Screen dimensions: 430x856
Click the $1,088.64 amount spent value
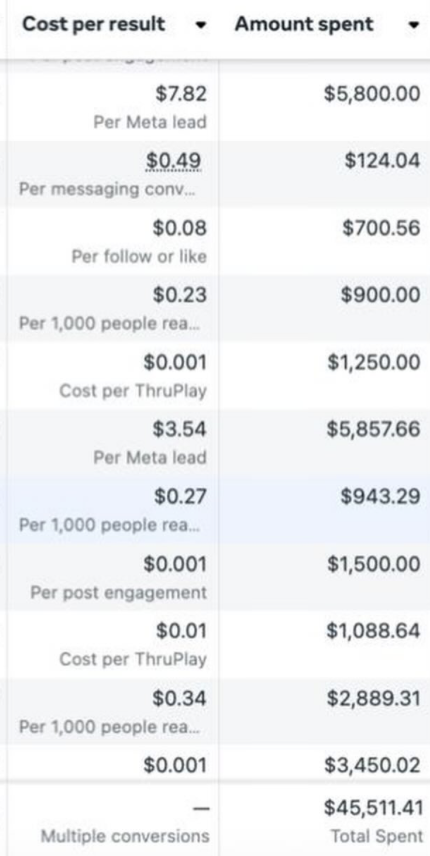374,631
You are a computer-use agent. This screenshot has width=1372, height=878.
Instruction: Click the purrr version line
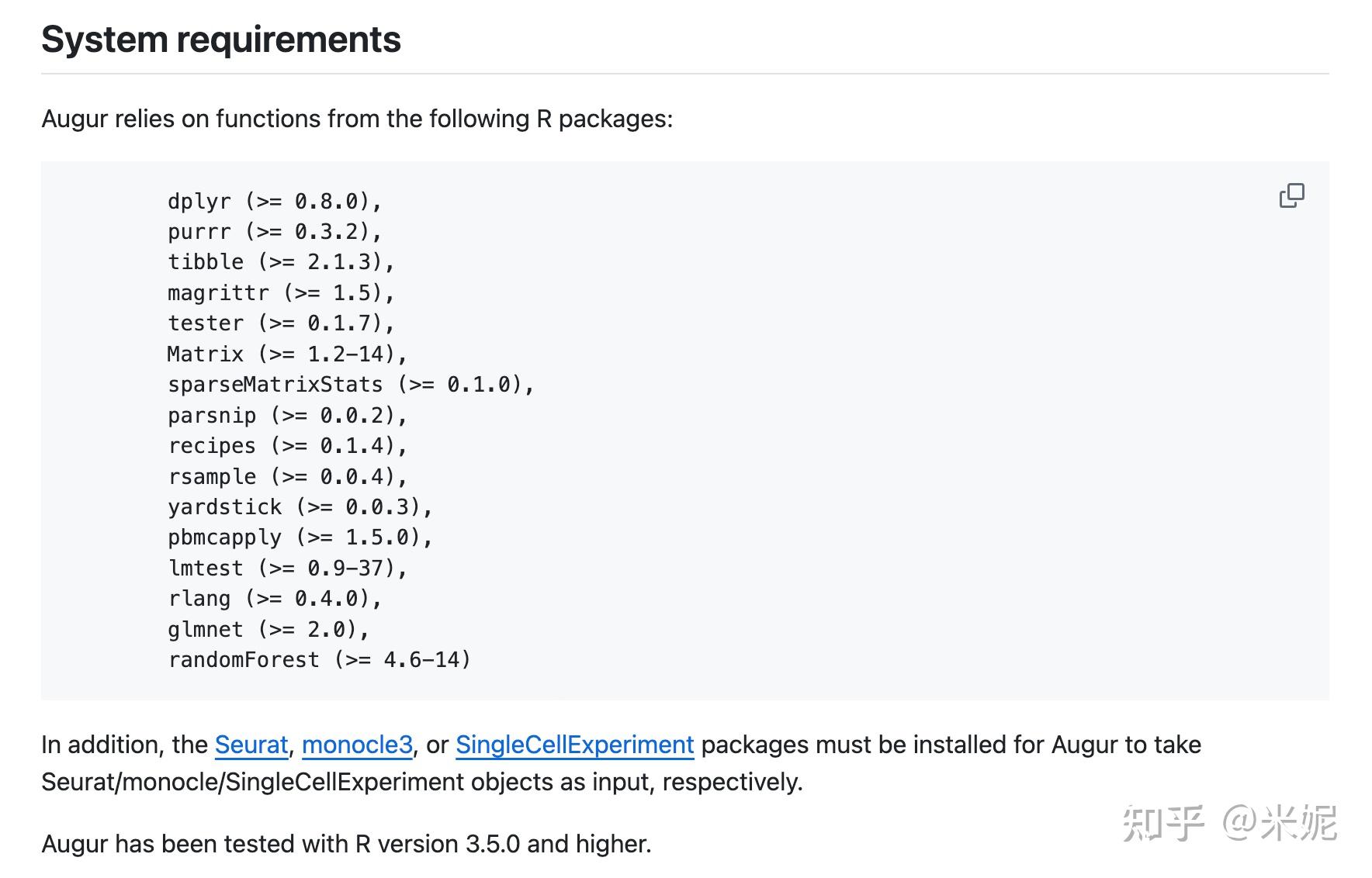coord(275,232)
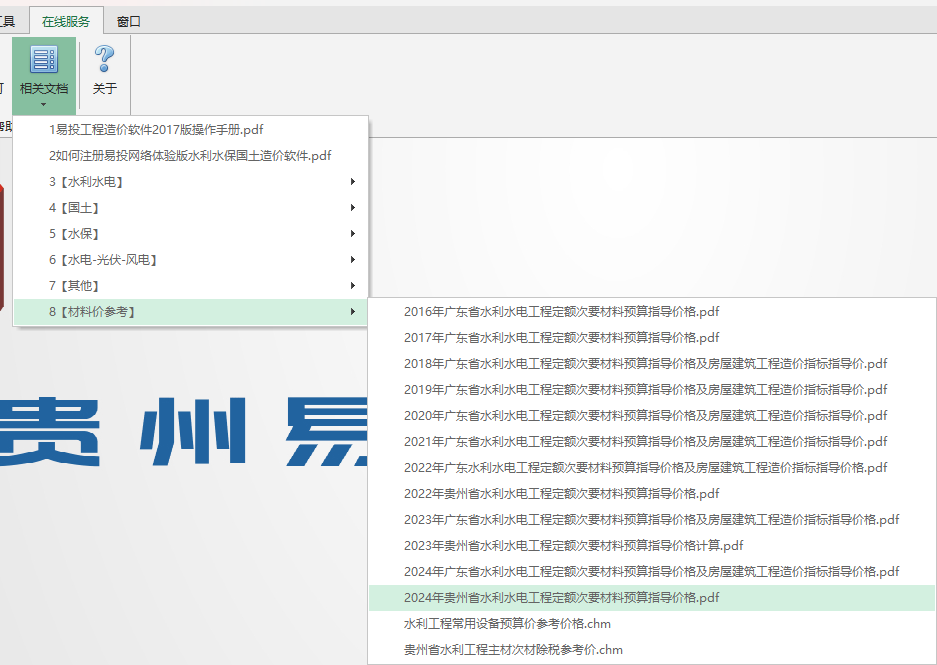Switch to the 在线服务 tab
Screen dimensions: 937x665
coord(66,21)
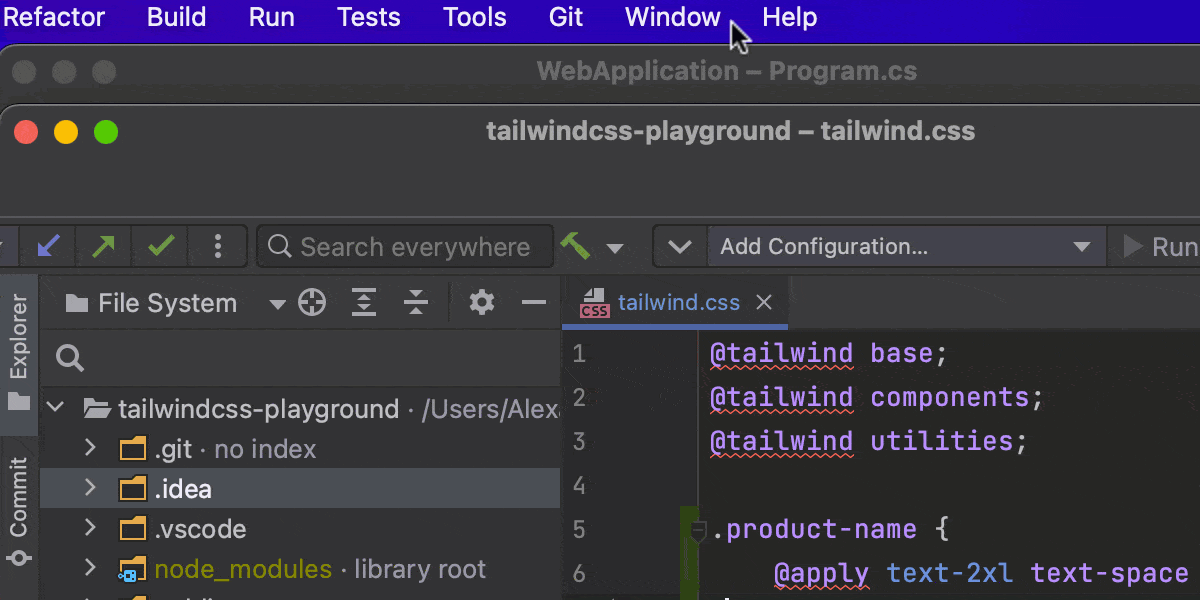Viewport: 1200px width, 600px height.
Task: Click the green checkmark toolbar icon
Action: pyautogui.click(x=160, y=246)
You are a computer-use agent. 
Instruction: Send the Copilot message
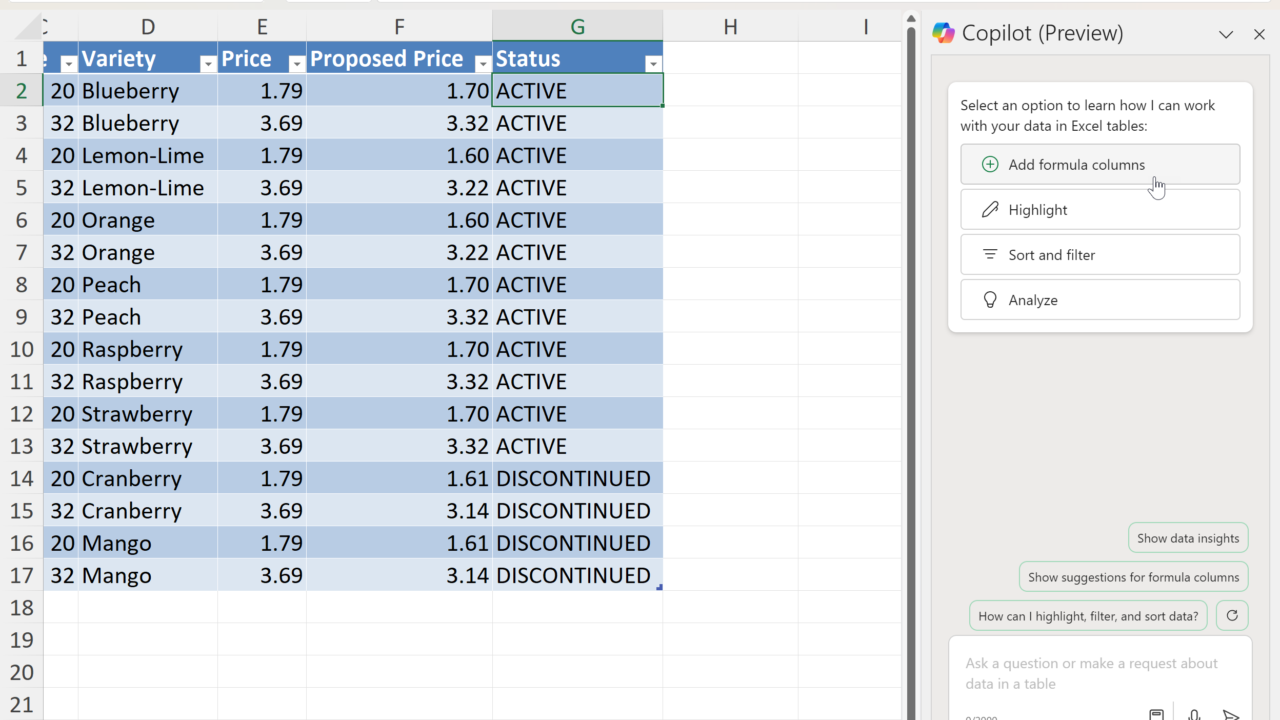tap(1231, 714)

+--

:: What is expected ::
Write out the data above precisely. Pictures stay out.

:: Solution below ::
Screen dimensions: 430x856
Click the $1,088.64 amount spent value
374,631
You are a computer-use agent. This screenshot has width=1372, height=878.
Instruction: Click the purrr version line
coord(275,232)
Switch to the 在线服务 tab
Screen dimensions: 937x665
coord(66,21)
Viewport: 1200px width, 600px height.
Task: Click the green checkmark toolbar icon
Action: pyautogui.click(x=160, y=246)
You are a computer-use agent. 
Instruction: Send the Copilot message
tap(1231, 714)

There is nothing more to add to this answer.